Concernant la taille du restaurant, si celui-ci ne comporte actuellement que 20 places, force est de constater, comme l'a soulevé la recourante, que son fonctionnement ne correspond pas à un établissement traditionnel, dans le sens où il est ouvert de façon continue entre 11h30 et 22 heures et emploie quatre personnes à temps plein en cuisine. La recourante relève que l'établissement sert ainsi bien plus de 2 x 20 mets par jours. Cette affirmation est confirmée par les données figurant au dossier relatives au chiffre d'affaires. Celui-ci s'est élevé à 657'402.20 fr. pour l'année 2011. La recourante soutient qu’un tel montant équivaut à celui d'un restaurant de 85 places. Sur la base des statistiques établies par GastroSuisse, on peut à tout le moins affirmer avec certitude que ce chiffre d'affaires est supérieur à celui d'un établissement comportant 40 places. Ces chiffres confirment ainsi que l'établissement de la recourante compense largement les limitations liées à son faible nombre de places assises par son activité continue entre 11h30 et 22 heures, par le service à l'emporter et par son activité accessoire de traiteur.

Au vu de ce qui précède, on doit retenir que l'établissement de la recourante remplit les conditions posées pour l'engagement de personnes possédant des connaissance particulières dans le domaine de la restauration.
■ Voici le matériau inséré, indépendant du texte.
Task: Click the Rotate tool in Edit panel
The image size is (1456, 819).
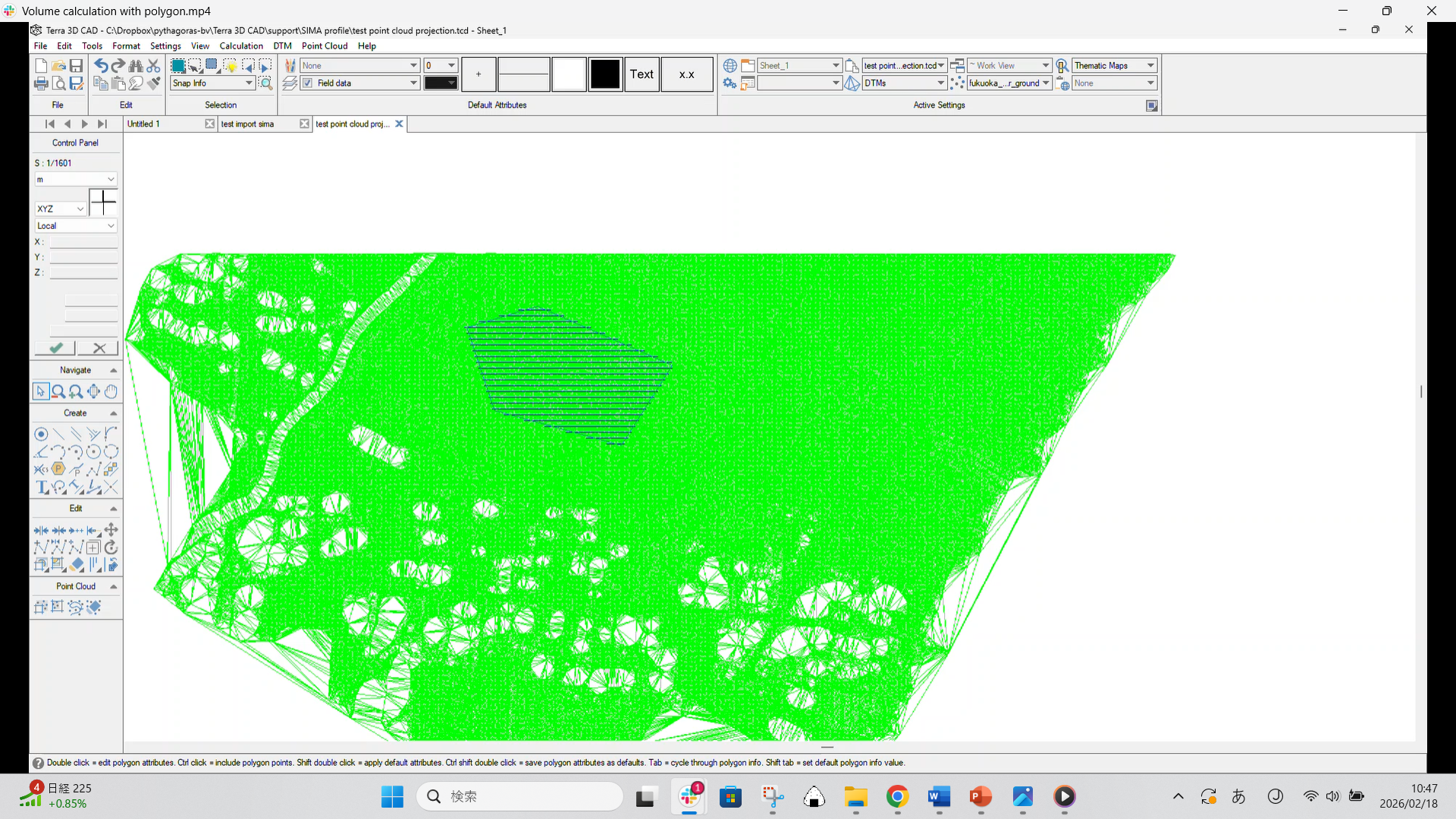Action: pos(111,548)
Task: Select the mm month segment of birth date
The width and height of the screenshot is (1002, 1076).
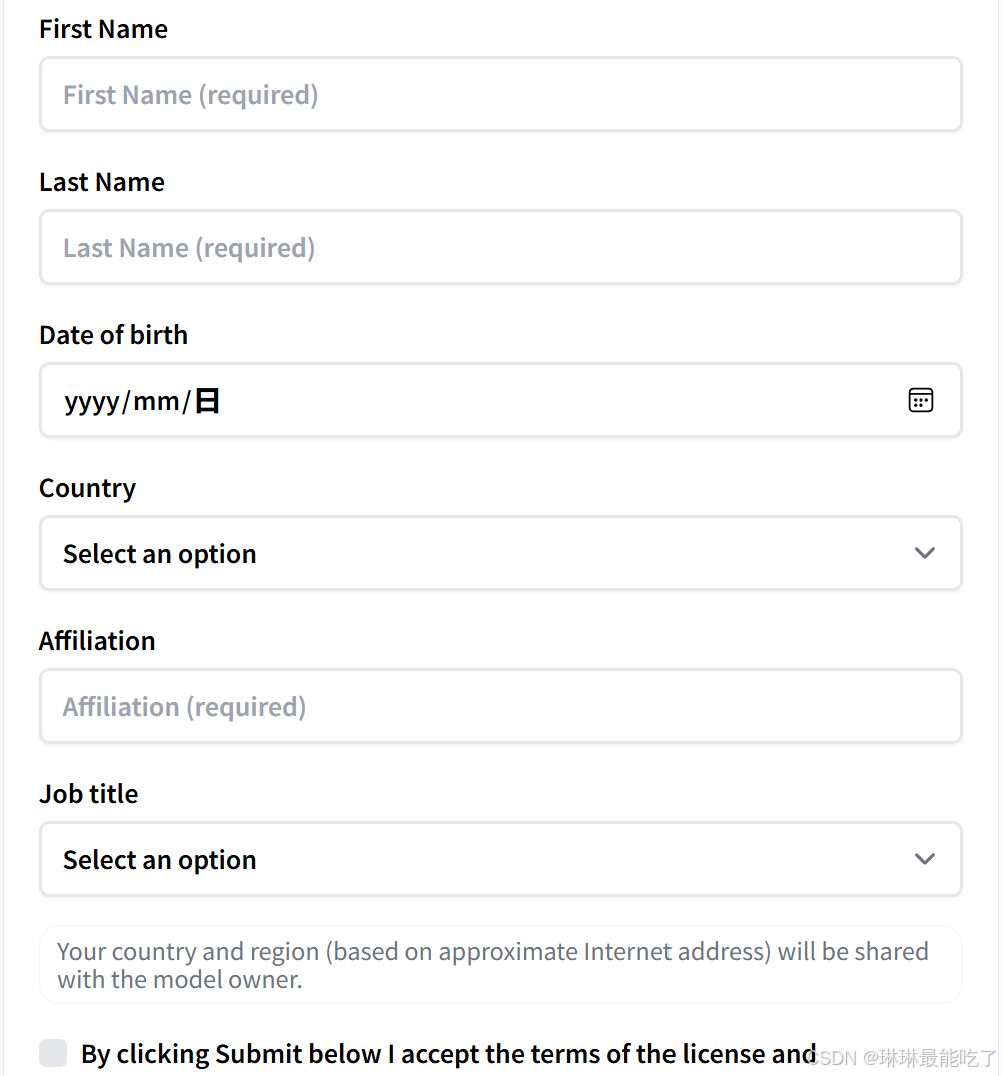Action: click(156, 402)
Le caractère spécialisé de la cuisine qui y est servie de même que l'importance du chiffre d'affaires réalisé permettent de s'écarter de l'exigence de 40 places assises posée dans les directives de l'ODM. Une exception au sens de l'art. 23 al. 3 let. c LEtr doit dès lors être admise.

4.                                Les considérants qui précèdent conduisent à l'admission du recours, à l'annulation de la décision attaquée et au renvoi du dossier au SDE pour qu’il délivre une décision préalable permettant à A. Y.________ d'exercer une activité lucrative en qualité de cuisinière au service de la recourante.

Vu l’issue du pourvoi, les frais seront laissés à la charge de l'Etat. La recourante, qui obtient gain de cause en ayant procédé assistée d'un mandataire professionnel, se verra allouer des dépens (art. 49, 55, 91 et 99 LPA-VD).


 

Par ces motifs
la Cour de droit administratif et public

du Tribunal cantonal
arrête:

I.                                   Le recours est admis.

II.                                 La décision du Service de l'emploi du 2 avril 2012 est annulée et le dossier retourné à cette autorité pour nouvelle décision dans le sens des considérants.

III.                                Les frais du présent arrêt sont laissés à la charge de l'Etat.

IV.                              Le Service de l'emploi versera la somme de 1'500 (mille cinq cents) francs à la société X.________ SA, à titre de dépens.

Lausanne, le 13 décembre 2012

 

La présidente:                                                                                           Le greffier:         

                                                                                                                 

 

 

Le présent arrêt est communiqué aux destinataires de l'avis d'envoi ci-joint, ainsi qu’à l’ODM.

Il peut faire l'objet, dans les trente jours suivant sa notification, d'un recours au Tribunal fédéral. Le recours en matière de droit public s'exerce aux conditions des articles 82 ss de la loi du 17 juin 2005 sur le Tribunal fédéral (LTF - RS 173.110), le recours constitutionnel subsidiaire à celles des articles 113 ss LTF. Le mémoire de recours doit être rédigé dans une langue officielle, indiquer les conclusions, les motifs et les moyens de preuve, et être signé. Les motifs doivent exposer succinctement en quoi l’acte attaqué viole le droit. Les pièces invoquées comme moyens de preuve doivent être jointes au mémoire, pour autant qu’elles soient en mains de la partie; il en va de même de la décision attaquée.